A New York, en 1939, le gustaba mirar al futuro. Las nuevas tecnologías salvarían el mundo: habría comida sintética para alimentarnos a todos, la televisión llevaría la alta cultura a todos los hogares, las enfermedades se curarían con píldoras baratísimas, cualquiera podría ir en avión y, algún día,
viajaríamos al espacio como quien se va a Aruba de vacaciones. No era una utopía. El niño Carl había visto la Ciudad del Mañana en la Exposición Universal en Flushing Meadows: una versión de aquel Oz pulido en tecnicolor que aparecía en una película que acababan de estrenar ese mismo año.
Fantaseaba con un porvenir prometedor. Lo imaginaba cuando alzaba la cabeza hacia el cielo en el Planetario Hayden del Museo de Historia Natural. Allí se dio cuenta de que el espacio era un lugar. El lugar en el que la vida era la vida.
Y así nos lo contó mucho tiempo después, cuando ya se había convertido en el científico vivo más famoso de la historia, celebridad televisiva, best sellers y un premio Pulitzer. Nos enseñaría que la tierra es un pálido punto azul en el que todo puede suceder. El Voyager 1 surcaba el cielo hacia el Cinturón de Kuiper con la misión de mandar una foto de familia del Sistema Solar. Y más allá de Saturno, el 14 de febrero de 1990, tomó una imagen de nuestro planeta: un píxel frágil pero fulgurante en el espacio infinito.
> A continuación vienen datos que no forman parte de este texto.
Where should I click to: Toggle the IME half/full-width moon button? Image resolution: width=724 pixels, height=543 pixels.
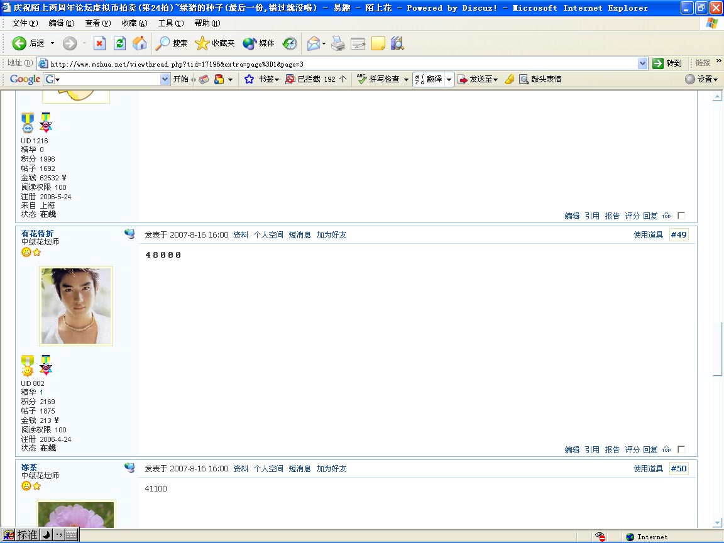pyautogui.click(x=46, y=535)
La imagen deja en evidencia que somos demasiado pequeños, que los seres humanos somos insignificantes comparados con la profundidad del cosmos que nos rodea. Y sin embargo, reflexiona Sagan, ese punto es nuestro hogar. "Somos nosotros. Ahí están todos aquellos a los que amas, todos aquellos a los que conoces, aquellos de los que has oído hablar, todos los seres humanos; están nuestras alegrías y nuestros sufrimientos, las religiones, las ideologías, las doctrinas económicas, cada cazador y cada recolector, cada héroe y cada cobarde, los creadores y los destructores de civilizaciones, cada rey y cada plebeyo, todas las parejas de enamorados, cada madre y cada padre y cada niño lleno de esperanza, los inventores y los exploradores y los maestros de la moral, los políticos corruptos, las superestrellas, los líderes supremos, todos los santos y todos los pecadores de la historia de nuestra especie vivieron aquí: en una mota de polvo suspendida en un rayo de sol".
El mismo punto insignificante de metal y gases en el que un niño se había tapado los ojos con su manta, asustado por la oscuridad de su habitación. Esa oscuridad que años después atravesaría con su inteligencia para traernos la luz. Con los ojos muy abiertos.